One feature that nearly every king-sized bed I’ve seen has is some sort of center support under the foundation, usually in the form of a fifth leg holding up the slats or platform.  I hadn’t designed anything like that into mine, but it seemed like a good idea — if nothing else, it would help take some stress off those side rail joints.  So I looked through my cutoffs and came up with this:

A free-standing center support will help take the weight of mattress and occupants.

This simply sits on the floor in the middle of the bed frame running from head to foot.  It is 7 inches high, which matches the ledges in the side rails. and 77-1/2 inches long.  Yes, that’s unnecessarily long.  The beam was a cut-off from when I ripped the headboard top rail to width, and already had tenons cut into it; all I had to do was make the wedge-shaped ends and attach them.  It took me an hour, give or take, from scrounging in the wood pile to having a sanded and assembled support.

When it came to finishing, I actually debated buying an HVLP system because wiping Arm-R-Seal onto the lattices was going to be a bear.  Unfortunately, wiping varnishes really don’t spray well — you can do it if you’re determined, but it comes out pretty heavy and inclined to drip.  Plus, the overspray coats everything in the area and takes hours to cure.  Rather than use a different finish on the centerpiece of the bedroom set, I resigned myself to wiping.

For the maple bedroom set, I came up with a clever method of suspending the headboard and footboard in the air so I could finish both sides at the same time.  In this case, though, I thought a horizontal orientation would help to prevent the finish from collecting in all those corners so I laid the parts flat on plastic pyramids.

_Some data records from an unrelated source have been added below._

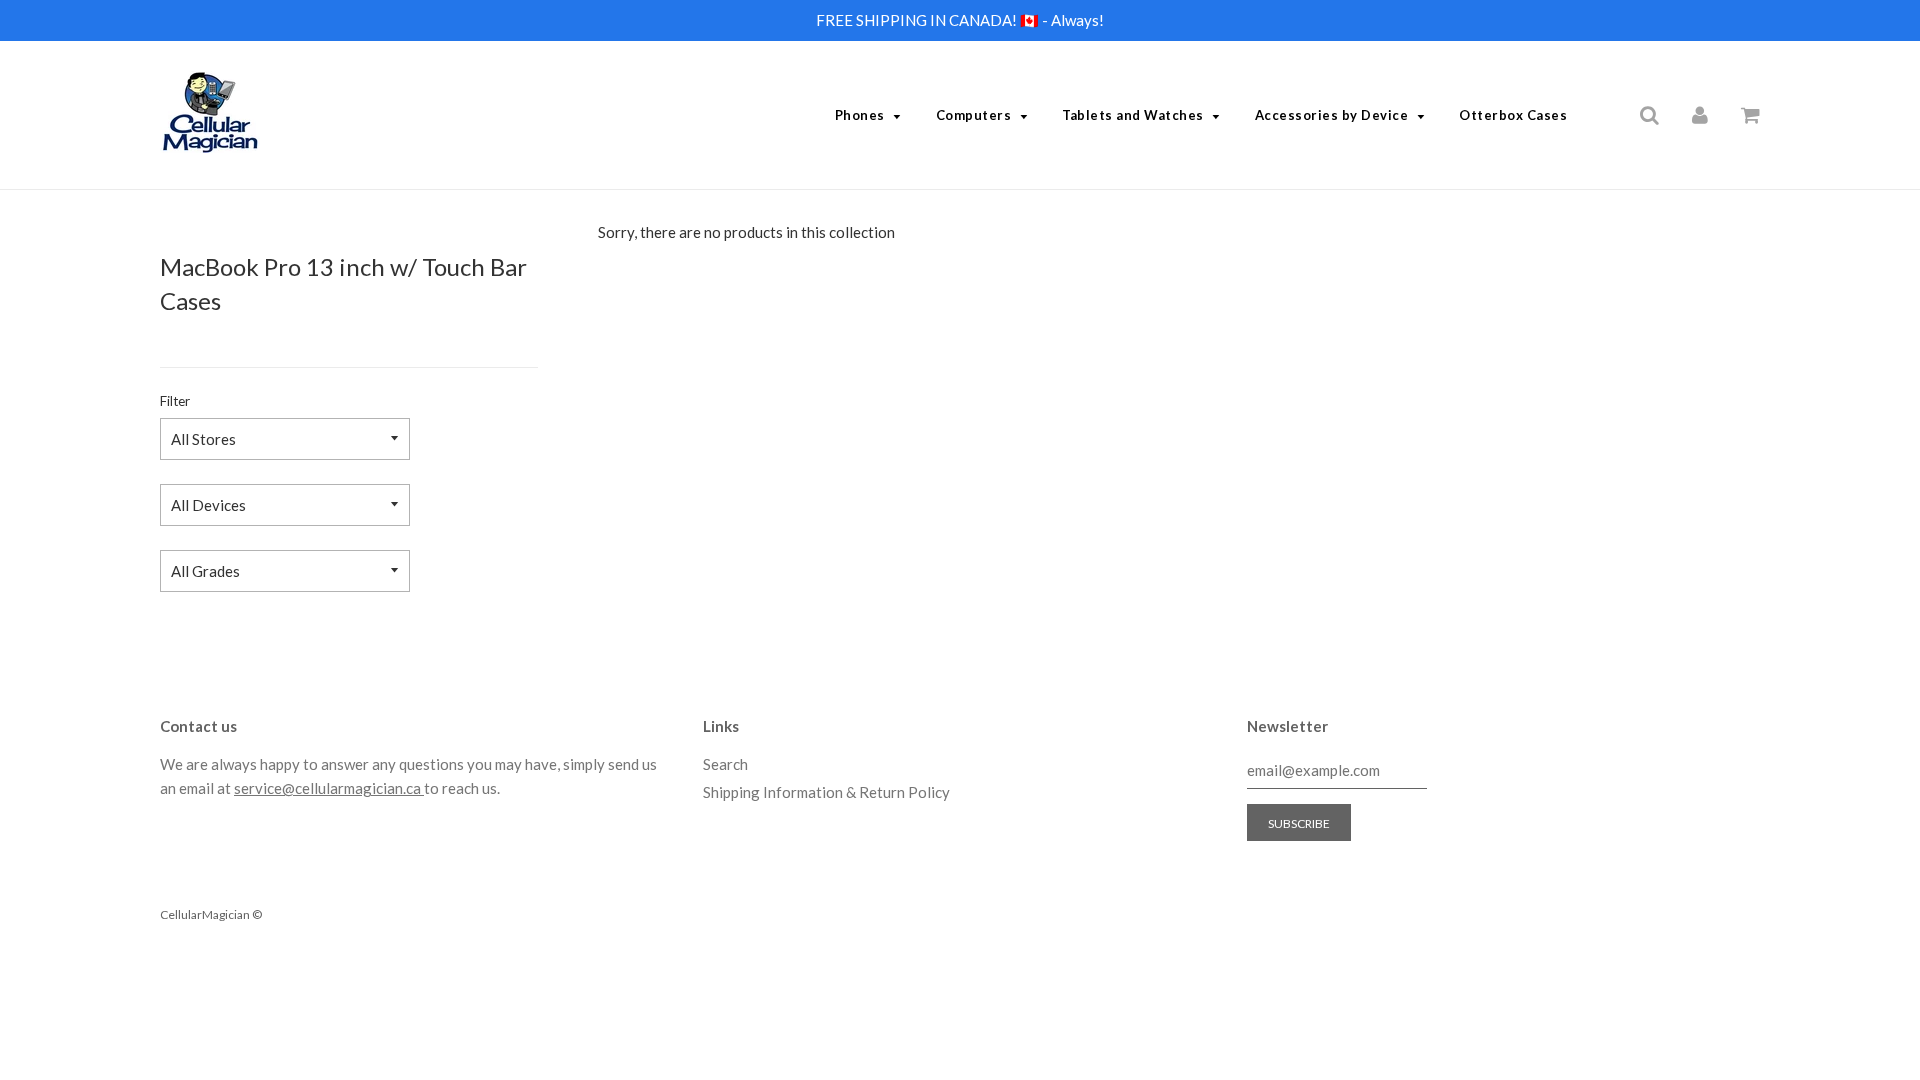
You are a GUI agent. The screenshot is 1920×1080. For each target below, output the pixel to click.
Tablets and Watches (1133, 115)
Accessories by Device (1332, 115)
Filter (175, 401)
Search (725, 764)
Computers (974, 115)
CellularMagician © (211, 914)
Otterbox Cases (1513, 115)
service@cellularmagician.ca (329, 788)
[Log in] (1700, 114)
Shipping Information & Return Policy (826, 792)
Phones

Wiping on the first coat on the headboard and footboard was slow going — it took over 2 hours, most of which was spent on the lattices catching drips and gobs that kept trying to form.  Remembering a Bob Flexner tip, I thinned the finish a little by adding 1 part mineral spirits to 2 parts Arm-R-Seal, which lowered the viscosity and made it easier to wipe on cleanly.  The thinner mixture was less inclined to collect in corners or form drops on edges, dried faster, and leveled better so I had less sanding to do between coats.  Those advantages more than made up for having to do a coat or two more than I normally would to get the same level of finish build.

Once the last coat was cured on the last piece, I installed my knock-down hardware and, with my son Ian’s help (because that headboard and footboard are seriously heavy), carted the parts upstairs.

Completed bed, ready to move in and assemble.

Before we replace our old bed with this one, though, Julie and I need to go mattress shopping.